Earlier this week, Taiwanese prosecutors indicted five former employees of Foxconn Technology Group for allegedly taking kickbacks from suppliers.


The Taipei District Prosecutors Office said in a press release that the five people, all of whom were involved in procurement, had received more than 160 million new Taiwan dollars ($5 million) in bribes from 10 suppliers over two years, starting in July 2009, an article in the Nikkei Asian Review reports.


Foxconn, also known as Hon Hai in Taiwan, is the world’s largest maker of computer components and employs approximately one million workers at its factories across China. Those workers assemble products for top international brands such as Apple, HP, Sony and Nokia.


Prosecutors said the kickbacks came in the form of “entertainment fees or service fees,” according to Nikkei Asian Review. “In exchange for the illicit payments, the suppliers were promised better deals. They could be selected as the group’s official vendors, quoted a higher price, get increased volume, and receive payment faster,” the prosecutor’s office said.
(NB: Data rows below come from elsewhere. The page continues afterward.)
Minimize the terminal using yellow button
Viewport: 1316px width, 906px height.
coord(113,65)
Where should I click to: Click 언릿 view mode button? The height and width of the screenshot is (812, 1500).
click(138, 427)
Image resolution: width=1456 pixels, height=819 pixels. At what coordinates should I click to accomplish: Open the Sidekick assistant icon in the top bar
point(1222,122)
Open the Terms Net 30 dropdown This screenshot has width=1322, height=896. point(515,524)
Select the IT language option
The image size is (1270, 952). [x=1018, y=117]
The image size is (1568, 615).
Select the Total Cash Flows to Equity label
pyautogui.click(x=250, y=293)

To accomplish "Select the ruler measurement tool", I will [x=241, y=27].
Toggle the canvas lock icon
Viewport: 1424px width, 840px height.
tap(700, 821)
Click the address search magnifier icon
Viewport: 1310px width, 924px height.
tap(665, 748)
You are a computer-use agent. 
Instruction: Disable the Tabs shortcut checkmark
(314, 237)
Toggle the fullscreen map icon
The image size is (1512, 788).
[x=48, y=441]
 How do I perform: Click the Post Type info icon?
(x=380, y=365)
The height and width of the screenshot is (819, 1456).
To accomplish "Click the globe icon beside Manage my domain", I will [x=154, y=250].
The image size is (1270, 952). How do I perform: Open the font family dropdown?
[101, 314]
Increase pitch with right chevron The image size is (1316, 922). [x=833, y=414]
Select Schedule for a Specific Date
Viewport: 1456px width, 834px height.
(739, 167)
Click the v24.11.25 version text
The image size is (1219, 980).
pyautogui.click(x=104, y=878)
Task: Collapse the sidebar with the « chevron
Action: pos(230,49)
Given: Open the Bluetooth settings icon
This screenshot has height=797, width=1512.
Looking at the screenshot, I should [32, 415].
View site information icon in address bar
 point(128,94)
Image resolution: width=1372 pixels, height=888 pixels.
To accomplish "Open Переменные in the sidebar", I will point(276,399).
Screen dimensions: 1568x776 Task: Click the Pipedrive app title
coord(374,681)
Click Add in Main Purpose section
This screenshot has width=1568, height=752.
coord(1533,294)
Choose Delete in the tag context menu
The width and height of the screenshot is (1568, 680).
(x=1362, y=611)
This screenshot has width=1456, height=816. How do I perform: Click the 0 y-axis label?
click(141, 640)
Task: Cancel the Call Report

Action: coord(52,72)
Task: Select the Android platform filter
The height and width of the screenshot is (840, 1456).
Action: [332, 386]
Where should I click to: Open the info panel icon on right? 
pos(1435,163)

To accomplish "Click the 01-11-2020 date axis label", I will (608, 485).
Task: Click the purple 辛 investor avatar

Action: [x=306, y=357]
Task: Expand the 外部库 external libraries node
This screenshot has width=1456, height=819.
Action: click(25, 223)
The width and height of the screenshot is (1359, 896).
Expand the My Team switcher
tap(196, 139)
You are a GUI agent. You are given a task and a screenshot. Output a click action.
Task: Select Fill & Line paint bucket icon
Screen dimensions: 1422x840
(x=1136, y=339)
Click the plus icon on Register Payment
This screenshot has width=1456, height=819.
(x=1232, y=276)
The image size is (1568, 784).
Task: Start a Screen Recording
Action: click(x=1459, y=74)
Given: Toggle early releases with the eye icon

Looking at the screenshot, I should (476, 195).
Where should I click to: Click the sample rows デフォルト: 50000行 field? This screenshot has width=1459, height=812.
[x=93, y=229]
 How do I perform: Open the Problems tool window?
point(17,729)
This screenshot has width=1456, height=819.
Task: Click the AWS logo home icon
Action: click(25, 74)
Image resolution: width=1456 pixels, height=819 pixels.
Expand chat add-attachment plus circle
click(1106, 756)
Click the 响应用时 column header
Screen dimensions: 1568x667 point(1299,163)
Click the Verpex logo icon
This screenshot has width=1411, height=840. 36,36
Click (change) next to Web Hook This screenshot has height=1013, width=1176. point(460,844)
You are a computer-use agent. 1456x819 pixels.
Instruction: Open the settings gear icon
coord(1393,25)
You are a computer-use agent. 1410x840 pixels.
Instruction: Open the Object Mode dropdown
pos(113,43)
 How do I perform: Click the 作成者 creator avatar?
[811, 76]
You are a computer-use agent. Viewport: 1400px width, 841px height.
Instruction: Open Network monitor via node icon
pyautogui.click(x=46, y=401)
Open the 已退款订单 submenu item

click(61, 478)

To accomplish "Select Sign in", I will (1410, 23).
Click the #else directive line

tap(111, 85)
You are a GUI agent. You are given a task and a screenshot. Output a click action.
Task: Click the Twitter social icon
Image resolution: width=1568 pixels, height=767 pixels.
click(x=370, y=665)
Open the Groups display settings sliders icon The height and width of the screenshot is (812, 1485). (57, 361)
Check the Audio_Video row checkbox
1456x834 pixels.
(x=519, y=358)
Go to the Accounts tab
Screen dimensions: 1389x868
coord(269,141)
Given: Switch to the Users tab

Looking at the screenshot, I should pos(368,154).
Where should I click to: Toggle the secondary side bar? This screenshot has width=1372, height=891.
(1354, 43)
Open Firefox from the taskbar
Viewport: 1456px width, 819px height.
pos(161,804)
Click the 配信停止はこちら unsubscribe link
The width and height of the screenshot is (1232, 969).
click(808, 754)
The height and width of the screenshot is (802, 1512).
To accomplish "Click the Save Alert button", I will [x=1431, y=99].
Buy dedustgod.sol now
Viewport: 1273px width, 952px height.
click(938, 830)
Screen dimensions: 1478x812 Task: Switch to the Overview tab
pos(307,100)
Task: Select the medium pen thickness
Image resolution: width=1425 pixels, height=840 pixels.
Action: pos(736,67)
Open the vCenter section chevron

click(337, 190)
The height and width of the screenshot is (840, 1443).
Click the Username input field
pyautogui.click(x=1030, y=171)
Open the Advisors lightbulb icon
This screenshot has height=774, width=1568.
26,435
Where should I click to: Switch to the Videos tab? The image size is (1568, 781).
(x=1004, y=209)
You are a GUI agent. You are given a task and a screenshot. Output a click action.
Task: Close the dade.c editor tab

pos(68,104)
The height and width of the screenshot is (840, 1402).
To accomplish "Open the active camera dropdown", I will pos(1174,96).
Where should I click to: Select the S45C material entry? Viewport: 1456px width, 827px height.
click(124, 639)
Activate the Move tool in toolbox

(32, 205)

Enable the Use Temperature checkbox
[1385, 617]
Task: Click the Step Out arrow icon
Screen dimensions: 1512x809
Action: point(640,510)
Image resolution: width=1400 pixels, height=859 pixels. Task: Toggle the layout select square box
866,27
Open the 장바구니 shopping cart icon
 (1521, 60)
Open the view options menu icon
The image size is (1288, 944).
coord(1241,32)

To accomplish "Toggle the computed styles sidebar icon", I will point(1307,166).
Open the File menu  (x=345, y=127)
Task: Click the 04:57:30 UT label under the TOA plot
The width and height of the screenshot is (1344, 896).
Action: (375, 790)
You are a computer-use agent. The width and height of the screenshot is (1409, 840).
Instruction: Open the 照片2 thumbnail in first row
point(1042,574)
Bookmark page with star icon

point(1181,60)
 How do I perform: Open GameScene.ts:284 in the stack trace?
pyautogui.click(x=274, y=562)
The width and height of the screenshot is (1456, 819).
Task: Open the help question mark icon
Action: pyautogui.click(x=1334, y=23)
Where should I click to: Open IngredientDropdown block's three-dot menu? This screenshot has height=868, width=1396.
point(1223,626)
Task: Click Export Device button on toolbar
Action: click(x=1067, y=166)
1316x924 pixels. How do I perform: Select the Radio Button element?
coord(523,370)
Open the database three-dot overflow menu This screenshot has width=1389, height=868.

An article running on The China Post adds more detail, explaining that Liao Wan-cheng and Teng Chih-hsien, who were senior managers at a Foxconn procurement unit, were charged with breach of trust for accepting kickbacks from 10 suppliers in exchange for clearing quality checks and buying their equipment, prosecutors said. A middleman was also charged, that article reports.


The allegations surfaced after Taiwanese media reported last year that Teng had been detained by police in the southern Chinese city of Shenzhen for allegedly taking bribes from suppliers.


Foxconn said at that time, it was reviewing its acquisition procedures and the integrity of managers, and that its operations in China had not been affected. The company has since said that the alleged violations were limited to the procurement of consumables and accessory equipment.


The investigations—and now indictments—have me thinking about corruption, and specifically, bribery in the supply chain, as well as how it can be prevented. For example, companies can improve expense management and documentation. By requiring documentation for every expense and transaction, it’s possible to close some of the loopholes that allow bribery. Some companies also have internal hotlines or tiplines employees can use to report suspected corruption.


More importantly, companies can work to create teams and ensure the entire team meets with suppliers. That’s an essential process for companies working to establish a presence in new markets. That’s because it’s more difficult for anyone—or even a couple people—to receive bribes when the whole team deals with suppliers.


Nonetheless, that doesn’t mean there aren’t ways around such steps and processes. It also doesn’t mean some employees won’t be tempted to ask for kickbacks, and it certainly doesn’t mean some suppliers won’t offer expensive gifts in hope they gain more favored status or larger orders.


What are your thoughts, either about Foxconn or the potential for bribes in the supply chain? Does your company have steps to prevent such activity? Finally, have you ever been offered a bribe?